> _REQUIRED WORK_
Using the records below, copy exactly the part that opens with the line holding "Image resolution: width=801" and closes with the line holding "Given: Click the PAL-250_16 code cell", minus the pictures.

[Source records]

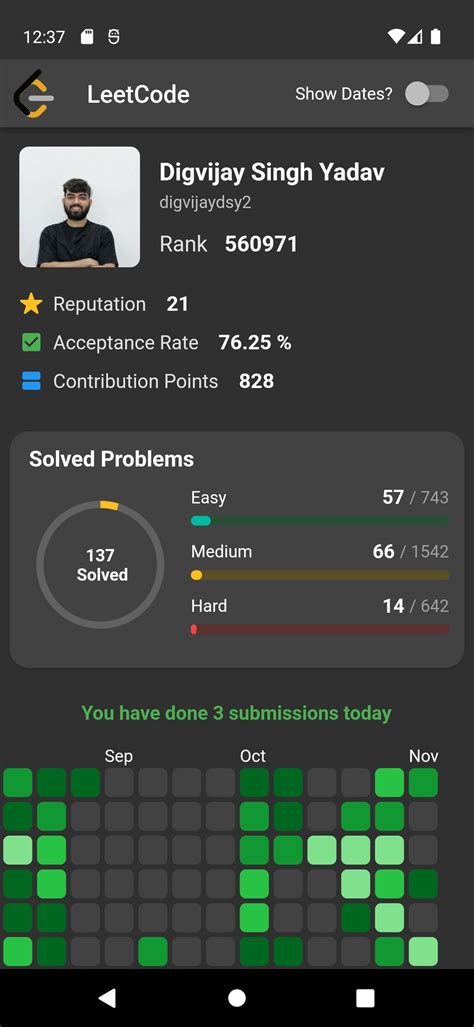Image resolution: width=474 pixels, height=1027 pixels.
Task: Tap the Easy problems progress bar
Action: click(x=320, y=521)
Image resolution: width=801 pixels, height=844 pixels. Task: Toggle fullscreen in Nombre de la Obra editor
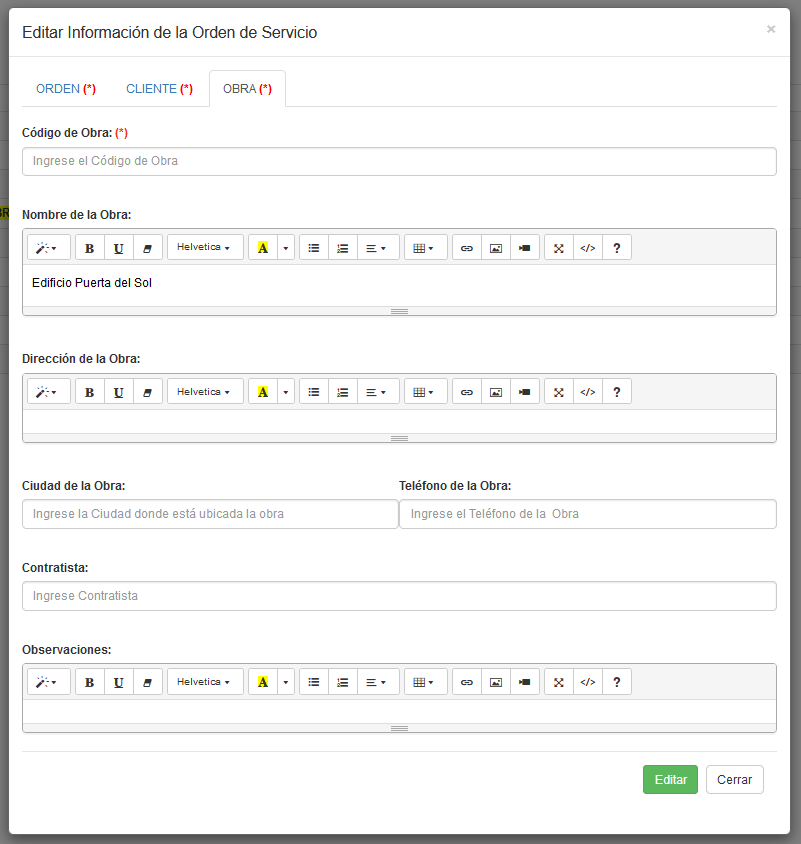click(x=559, y=248)
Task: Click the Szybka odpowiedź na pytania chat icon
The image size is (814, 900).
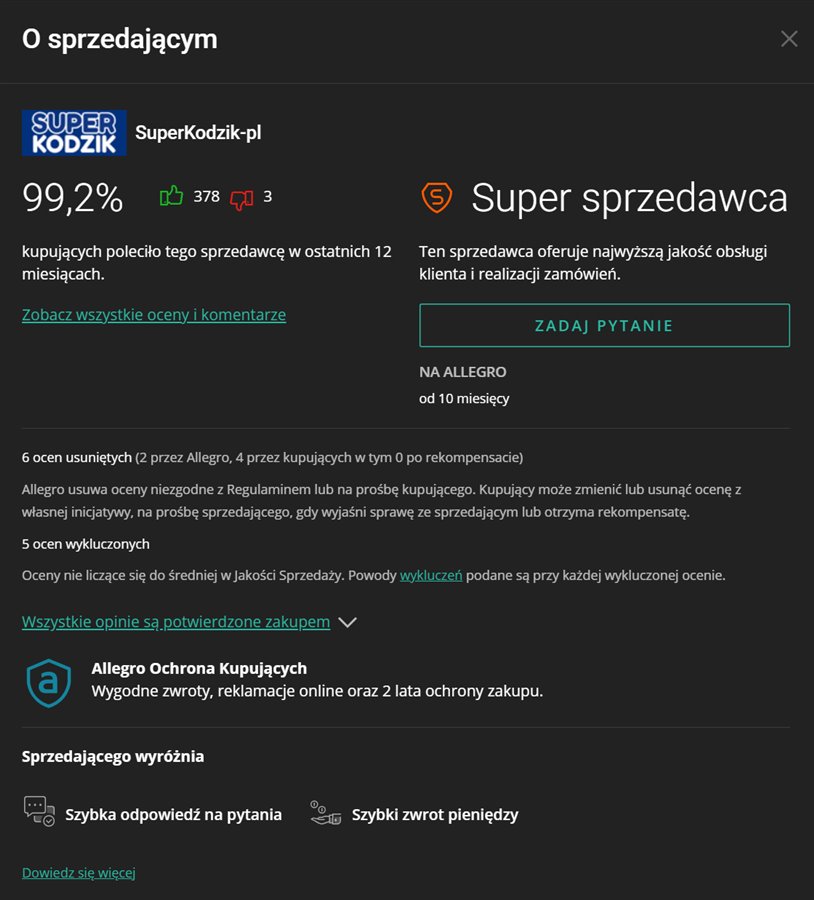Action: pyautogui.click(x=39, y=811)
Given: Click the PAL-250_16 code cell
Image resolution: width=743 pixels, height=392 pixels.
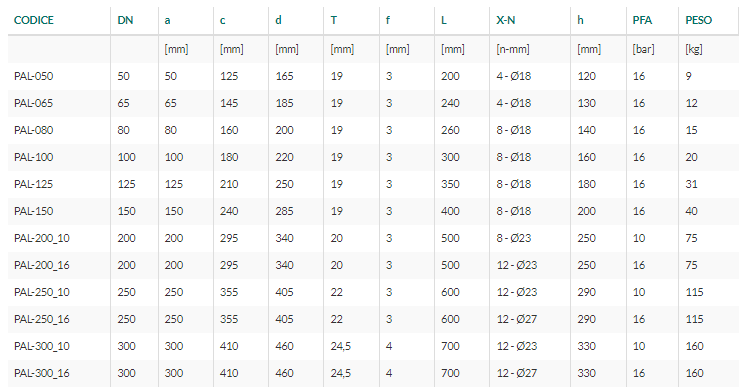Looking at the screenshot, I should [x=42, y=319].
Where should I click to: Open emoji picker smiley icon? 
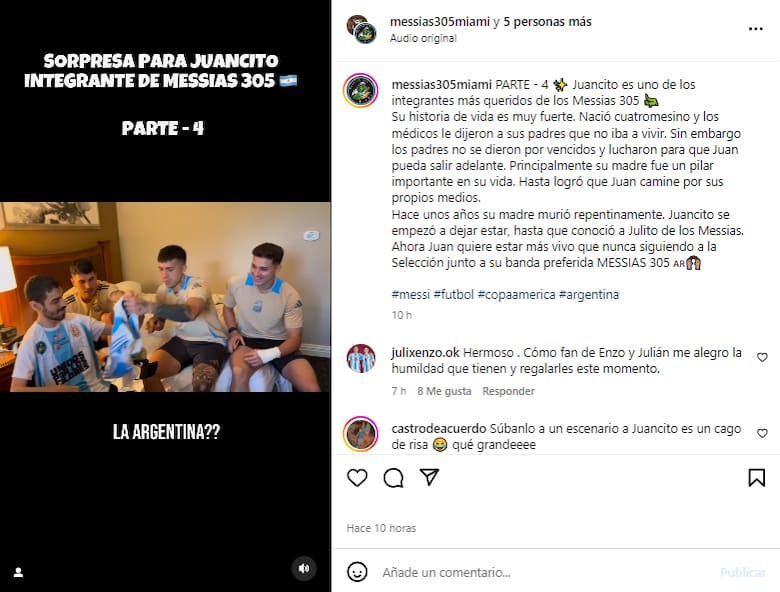[x=357, y=572]
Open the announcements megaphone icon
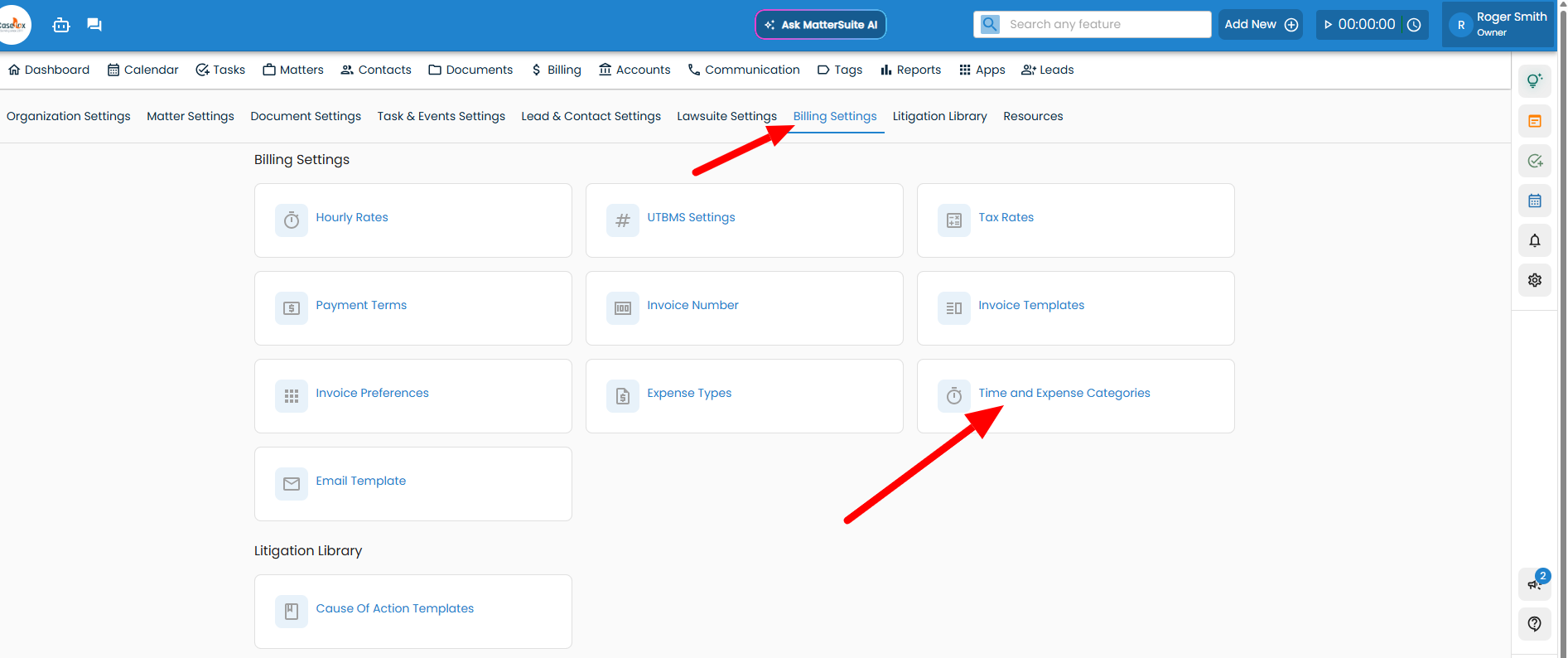This screenshot has height=658, width=1568. pyautogui.click(x=1534, y=583)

> _WRITTEN SOLUTION_
Image resolution: width=801 pixels, height=844 pixels. Task: Toggle fullscreen in Nombre de la Obra editor
click(x=559, y=248)
Task: Click the Szybka odpowiedź na pytania chat icon
The image size is (814, 900).
Action: pyautogui.click(x=39, y=811)
Given: Click the PAL-250_16 code cell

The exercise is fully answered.